EXERCISE: A faithful copy of the data is the goal; set it down exactly, without the images.

Saved entries:

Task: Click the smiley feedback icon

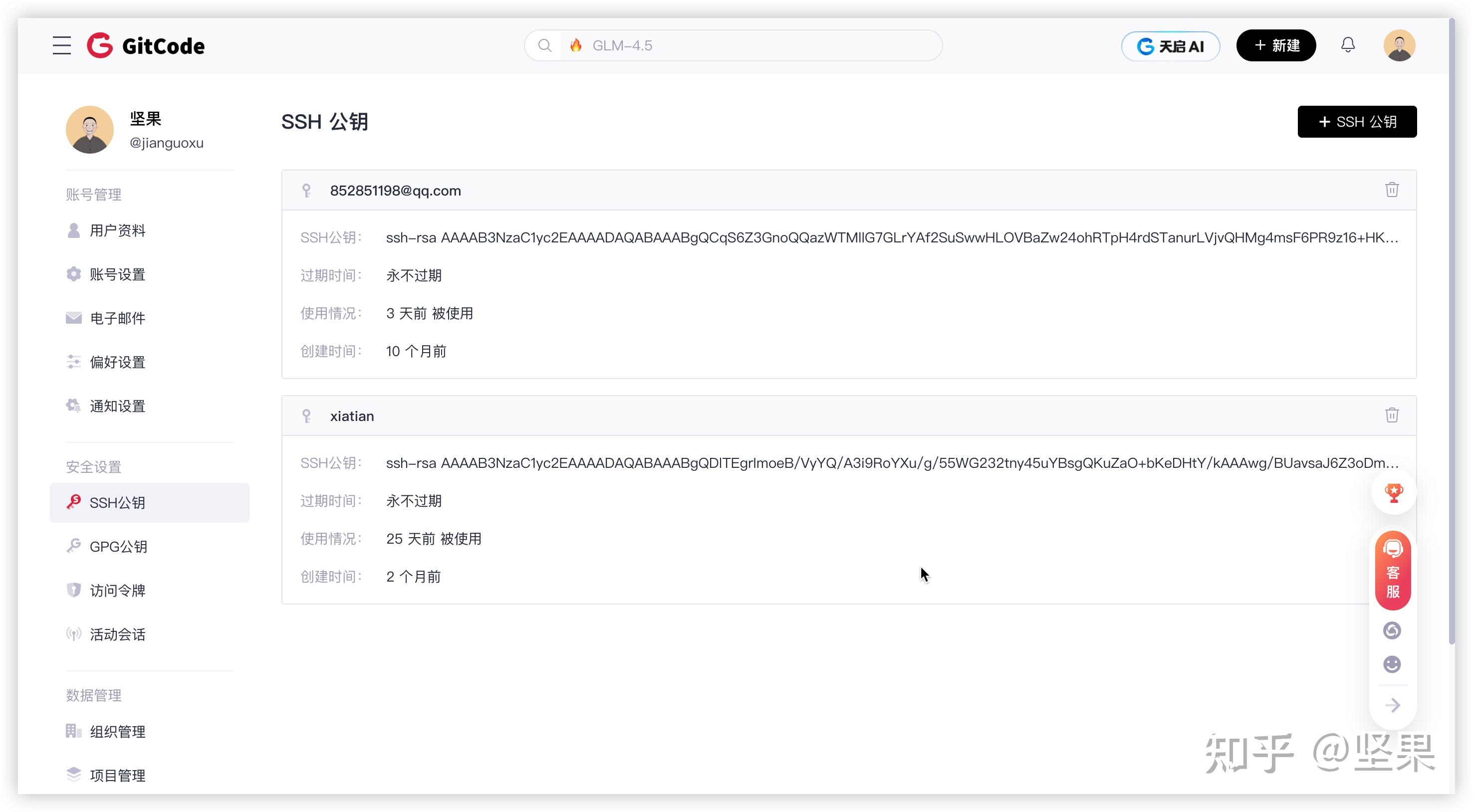Action: (x=1391, y=664)
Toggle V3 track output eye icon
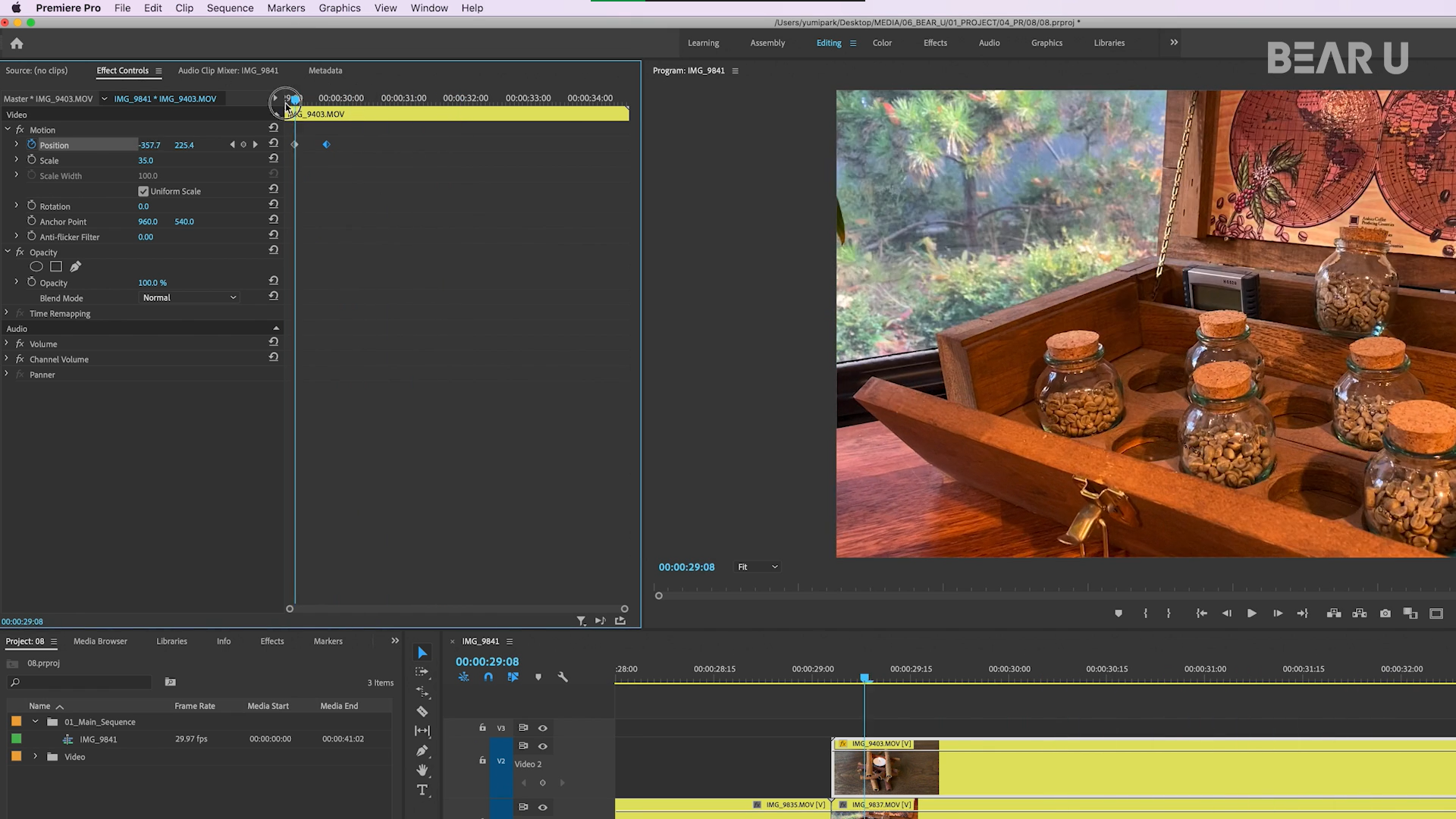 pos(543,728)
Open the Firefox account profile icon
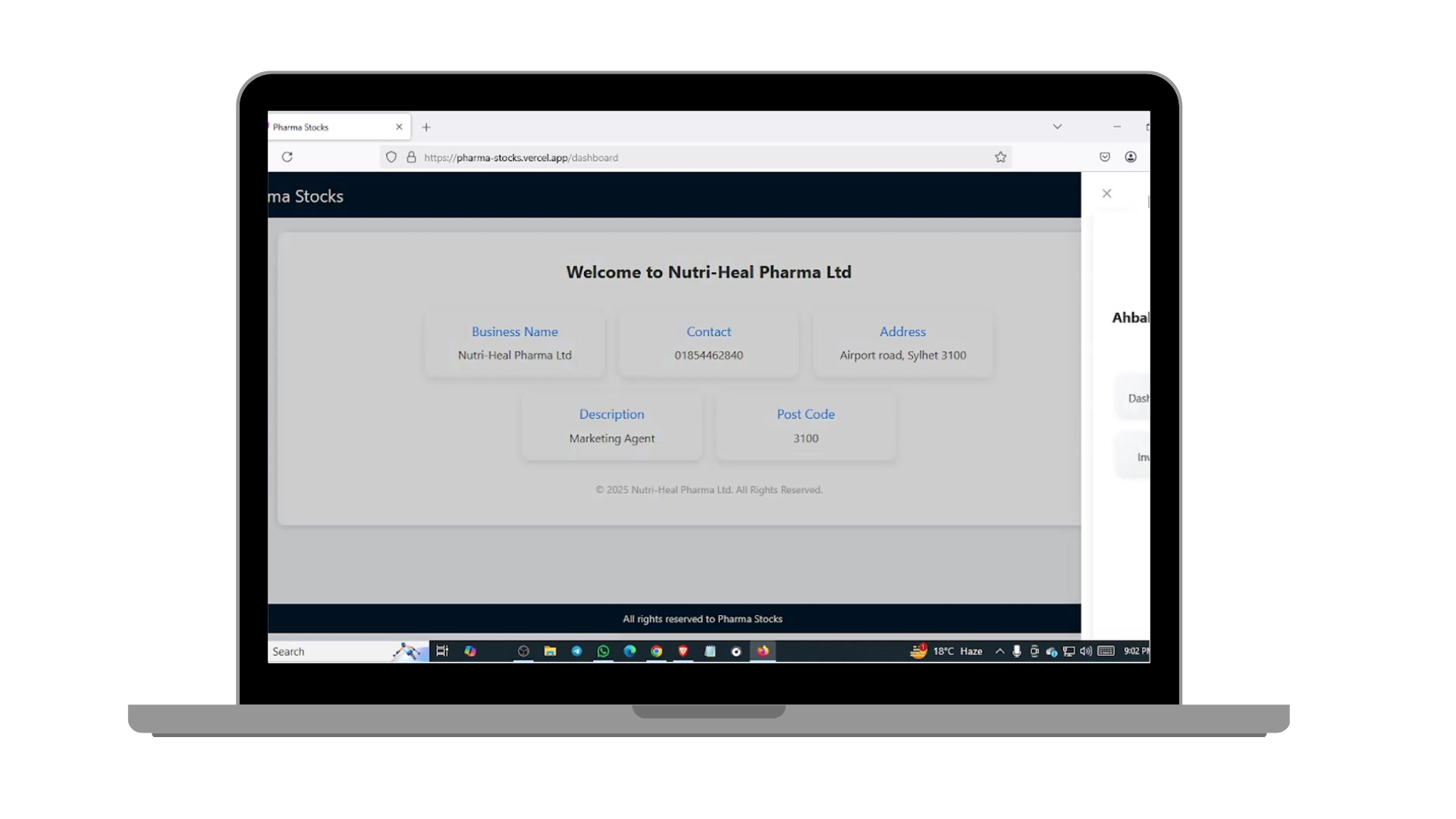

RESPONSE FOR THIS EXERCISE:
Task: Click the smiley feedback icon

Action: (x=1391, y=664)
Toggle V3 track output eye icon
 pos(543,728)
Open the Firefox account profile icon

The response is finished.